Tras los nervios de la víspera, cuando se hizo realidad el descabalgamiento de Teresa Mallada de la jefatura del partido, la racionalidad ocupó la escena. La lideresa compareció ante los medios siguiendo el formato de los grandes popes madrileños: declaración leída y sin derecho a hacer preguntas por parte de los periodistas. Convocan a los medios, cuando bastaba mandar el comunicado a las redacciones. Es evidente que si se dejan hacer preguntas el texto va quedando desvaído y surgen las aristas de la situación. Para que todo salga bien es necesario que es se guarde silencio ante un relato edulcorado: «Siempre formé parte de las soluciones y nunca formé parte de los problemas». Que se lo digan a Mariano Marín. O a Álvaro Queipo.
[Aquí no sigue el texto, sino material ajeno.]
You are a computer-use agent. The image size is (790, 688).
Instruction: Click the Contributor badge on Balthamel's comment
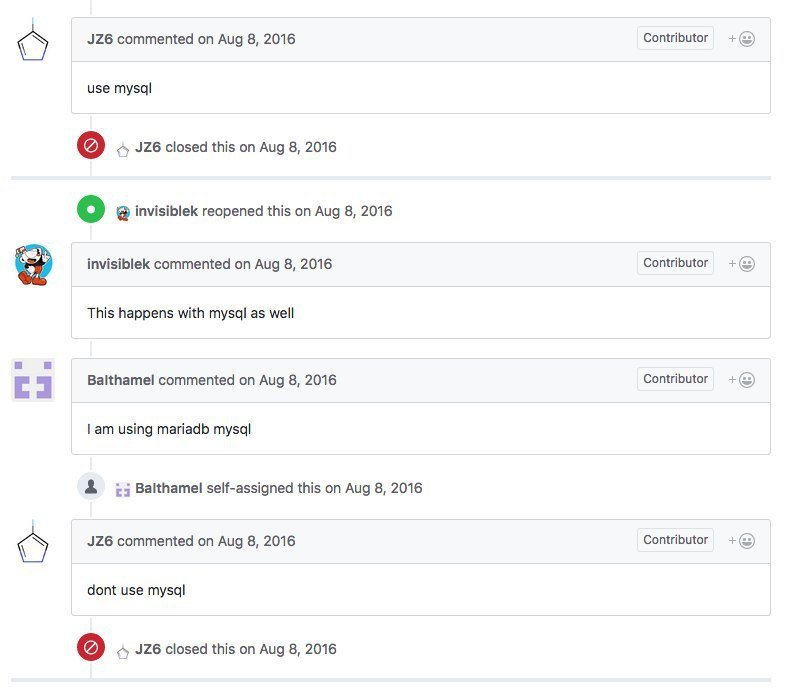675,379
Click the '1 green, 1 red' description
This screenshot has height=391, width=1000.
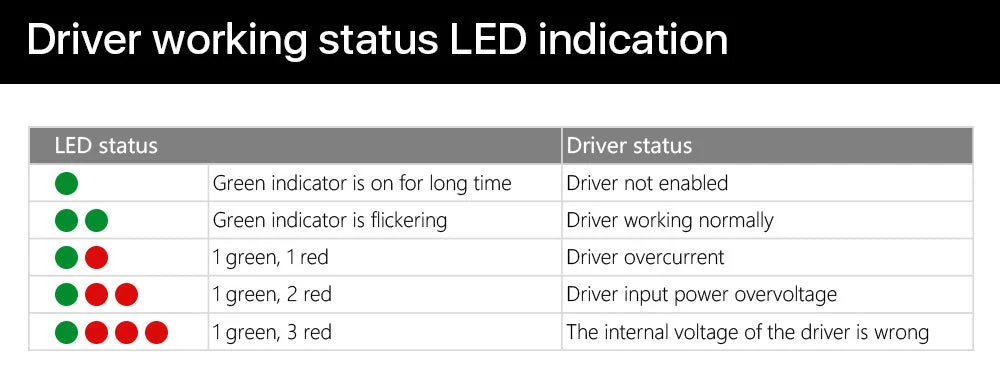click(270, 258)
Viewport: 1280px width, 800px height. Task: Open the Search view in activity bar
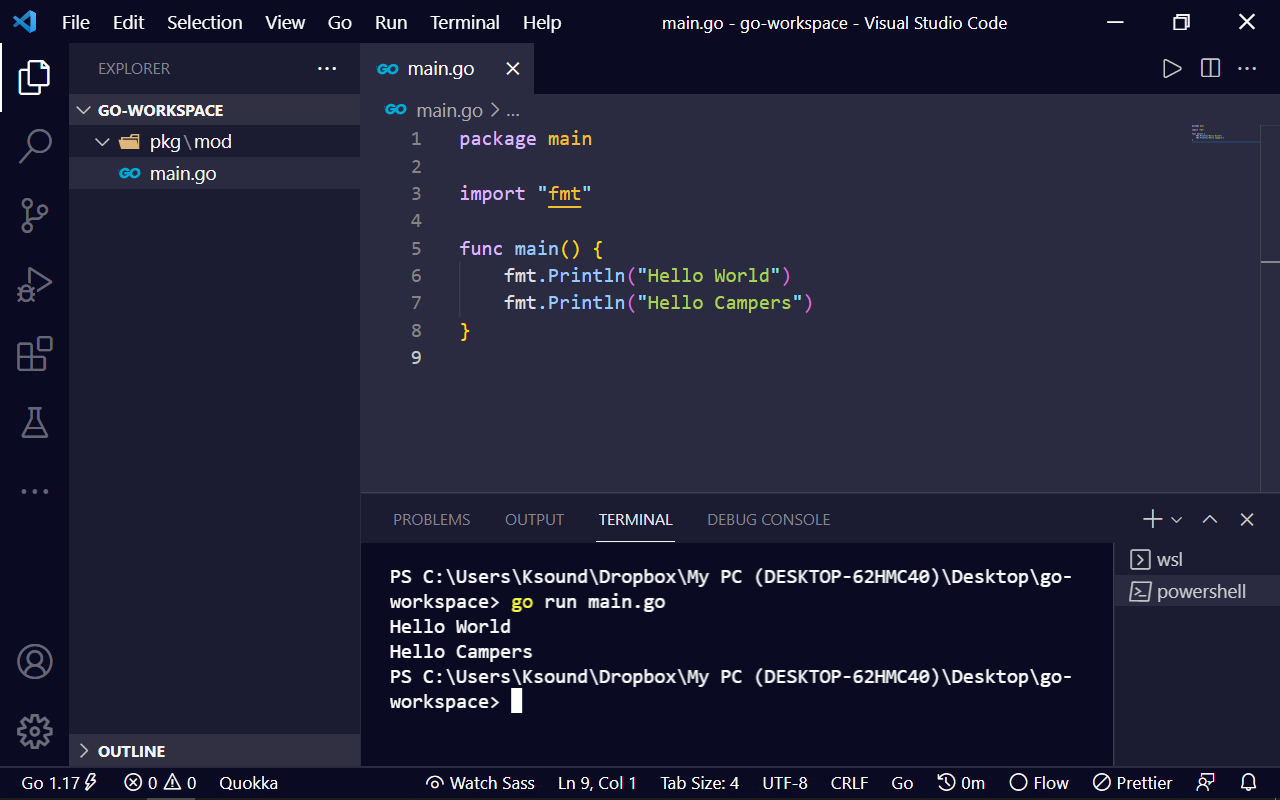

Lo más importante de la declaración es la confirmación de que acepte ser relevada en el cargo. No presentará batalla en el próximo congreso del partido, como parecía animarle alguno de sus partidarios. Después de treinta años en el PP, sabe que contradecir los planes de Feijóo conllevaría la toma de medidas disciplinarias; si una parte sustancial de la dirección desoyera las recomendaciones de Génova, la respuesta llegaría en forma de gestora. Mallada conoce muy bien los mecanismos de su partido, porque encabezó la candidatura electoral por voluntad de Pablo Casado y se puso al frente de la organización, gracias a que en Génova le indicaron a Cherines que dejara libre el sillón. Y eso que había ganado el congreso del partido por mayoría abrumadora. El mensaje de Madrid consistía en decir que Mercedes Fernández daba paso a una «transición integradora». Ahora ya sabemos que transición sí fue, ya que el invento duró solo tres años, en cuanto a la integración sigue siendo una asignatura pendiente.
Mientras la presidenta del PP explicaba el paso que daba, el ‘malladismo’ movía las piezas sobre el tablero: la presidenta abandona la portavocía del grupo parlamentario para sentarse en la Mesa de la Junta y Pablo Álvarez-Pire será el nuevo portavoz. En los procesos de cambio de líderes siempre asoma la tentación de prolongar el mandato a través de figuras vicarias. Son intentos baldíos porque una de las prioridades del nuevo líder consiste en borrar todo vestigio del anterior o, por lo menos, desactivar cualquier intento de mantener vivo el espíritu de su mandato. Para mantenerse en los sucesivos equipos de dirección hay que ser capaz de fingir tanto entusiasmo con el nuevo, como facilidad para olvidarse del destronado. Un poco de descaro.